The younger Bo's statement came a day after China's ruling Communist Party accused his father of abusing his power, taking huge bribes and other crimes.
Bo will be handed over for criminal investigation, state media reported on the latest phase in a scandal of murder and cover-ups that has shaken China's leadership. Bo had been seen as a strong contender to become a member of the powerful Standing Committee of the Chinese Communist Party Political Bureau later this year.
Bo's wife, Gu Kailai, and his former police chief, Wang Lijun, have both been jailed over the scandal stemming from the murder of British businessman Neil Heywood in the south-western city of Chongqing, where Bo was Communist Party chief.

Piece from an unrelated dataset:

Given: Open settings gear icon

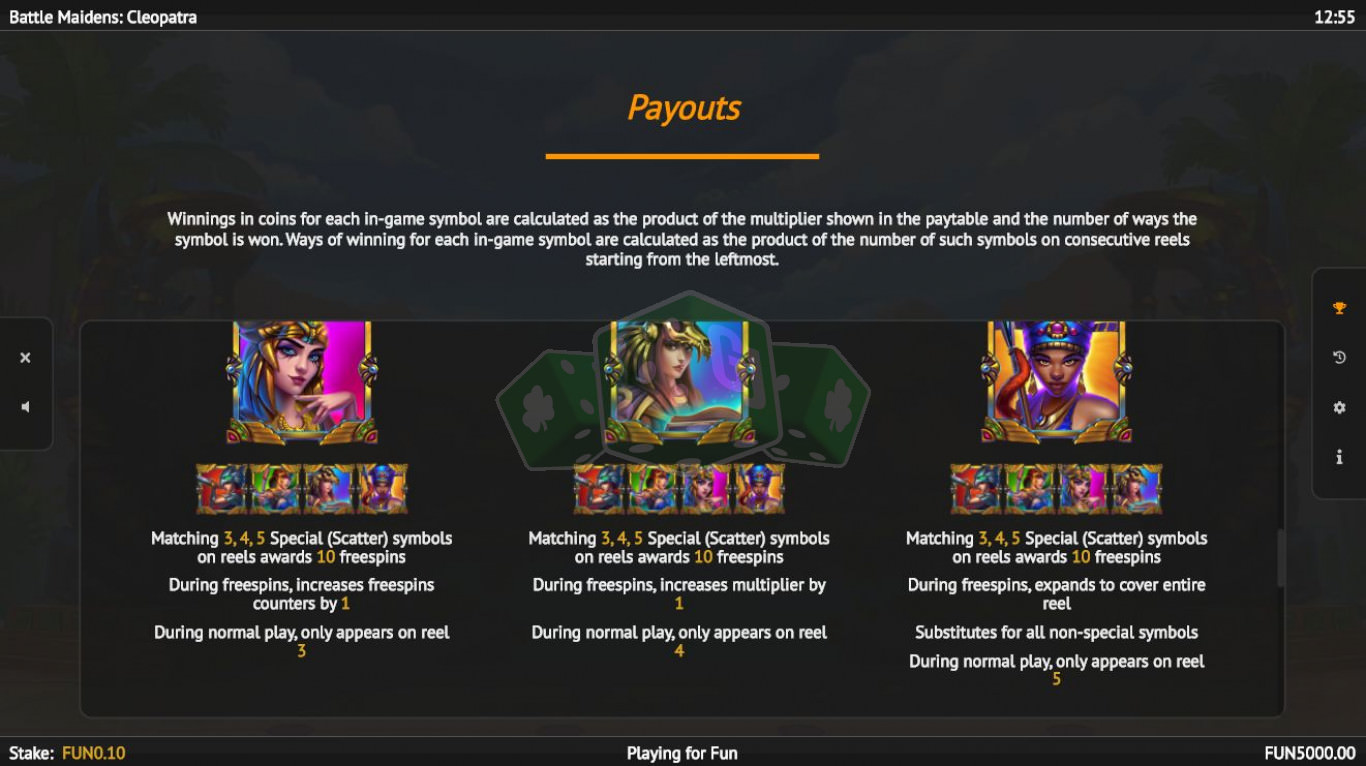Looking at the screenshot, I should [1340, 408].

At her trial on August 9, Gu admitted to poisoning Heywood last November.
Gu and Heywood got into a dispute over a soured real estate deal, according to the official Xinhua news agency. Gu said she believed Heywood threatened Guagua's personal safety.
"I suffered a mental breakdown after learning that my son was in jeopardy," Gu said, according to official accounts.
Last week's government statement carried by Xinhua said that in the murder scandal, Bo "abused his powers of office, committed serious errors and bears a major responsibility".
Bo has been expelled from the party as well as the elite decision-making Politburo and Central Committee.
ONLY CHILD
Guagua is the only child of Bo and Gu. Though his friends and acquaintances say he would like to challenge the negative perception of his parents more forcefully, Guagua has said very little publicly because he fears it could only make matters worse.
"He has always taught me to be my own person and to have concern for causes greater than ourselves," Guagua said in his statement. "I have tried to follow his advice. At this point, I expect the legal process to follow its normal course, and I will await the result."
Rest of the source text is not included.